▶ [INSTRUCTIONS TO FOLLOW] Please copy every line of the records below that holds the word "Black".

▶ [SUPPLIED MATERIAL]
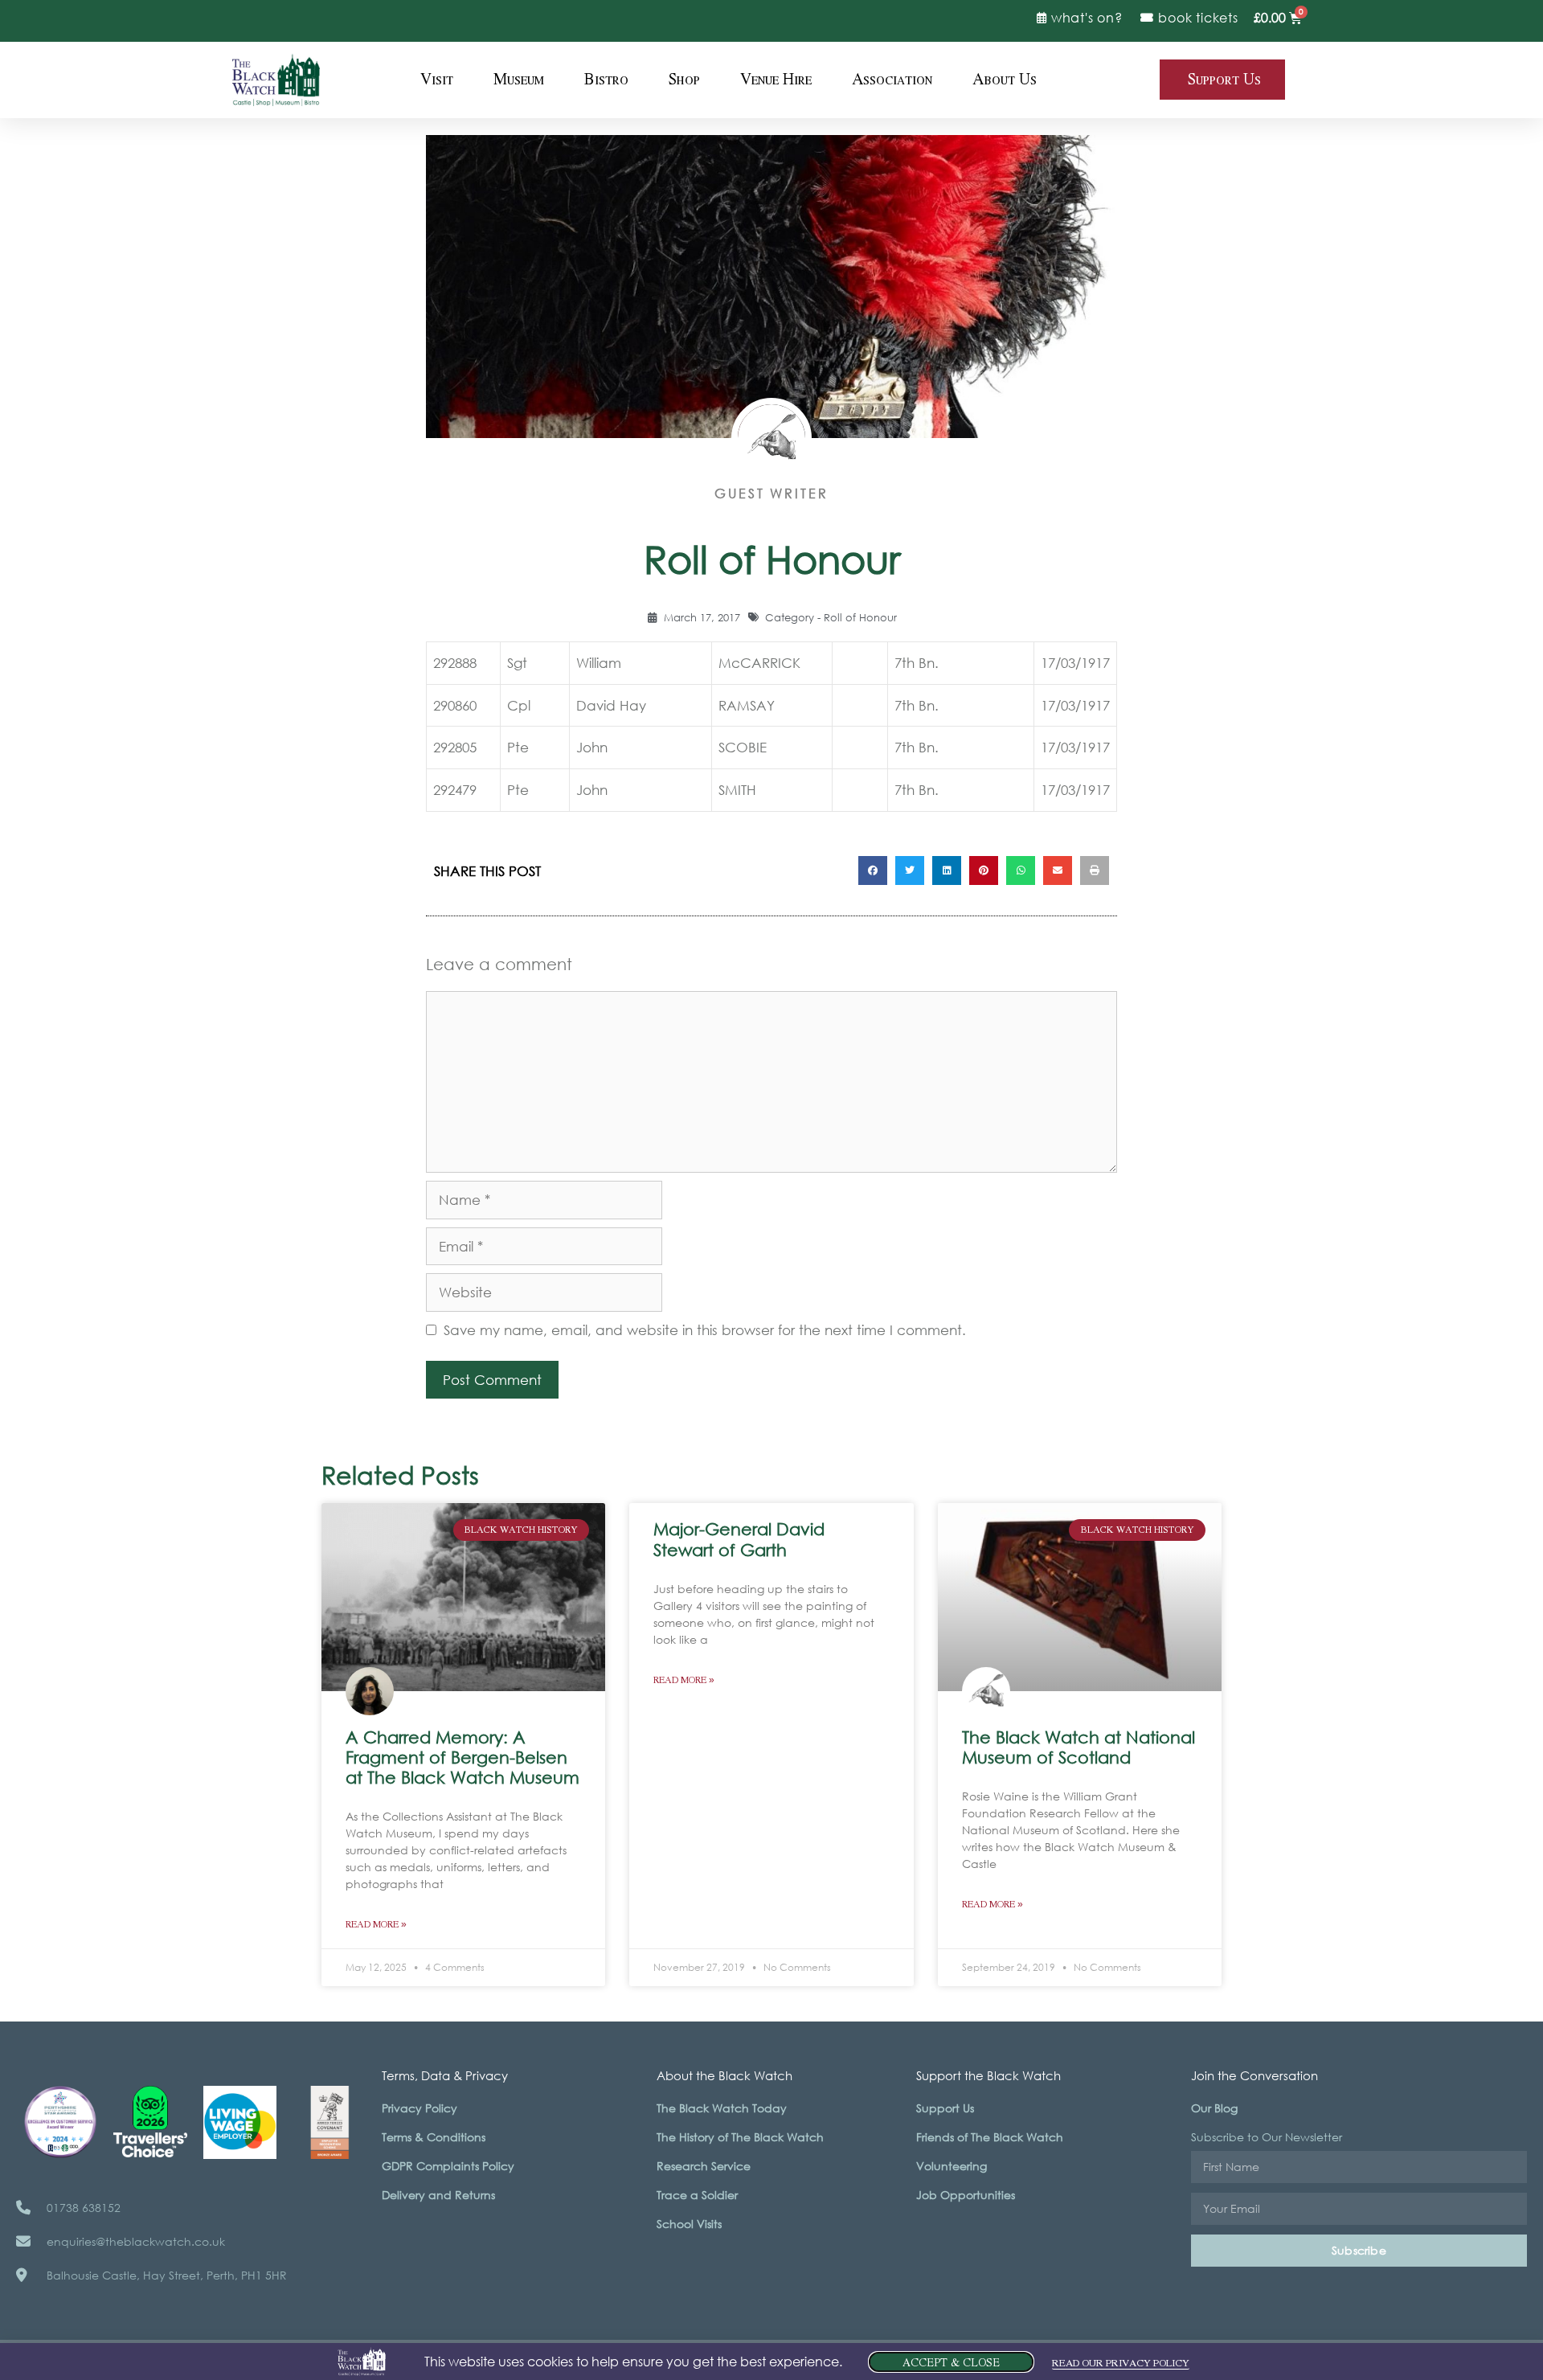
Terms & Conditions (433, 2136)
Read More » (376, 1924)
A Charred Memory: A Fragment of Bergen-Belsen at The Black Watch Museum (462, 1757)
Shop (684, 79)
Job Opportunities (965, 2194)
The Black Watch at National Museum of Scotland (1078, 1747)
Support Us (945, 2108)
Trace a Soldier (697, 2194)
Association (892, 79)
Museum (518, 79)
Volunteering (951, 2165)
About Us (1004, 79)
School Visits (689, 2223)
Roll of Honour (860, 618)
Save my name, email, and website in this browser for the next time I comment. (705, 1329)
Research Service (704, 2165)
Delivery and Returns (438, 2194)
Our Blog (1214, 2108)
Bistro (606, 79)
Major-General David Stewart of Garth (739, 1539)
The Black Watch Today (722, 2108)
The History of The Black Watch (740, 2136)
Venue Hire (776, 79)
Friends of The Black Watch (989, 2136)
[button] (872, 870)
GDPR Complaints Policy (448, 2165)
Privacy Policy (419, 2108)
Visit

▶ [RESULT]
A Charred Memory: A Fragment of Bergen-Belsen at The Black Watch Museum (462, 1757)
The Black Watch at National Museum of Scotland (1078, 1747)
The Black Watch Today (722, 2108)
The History of The Black Watch (740, 2136)
Friends of The Black Watch (989, 2136)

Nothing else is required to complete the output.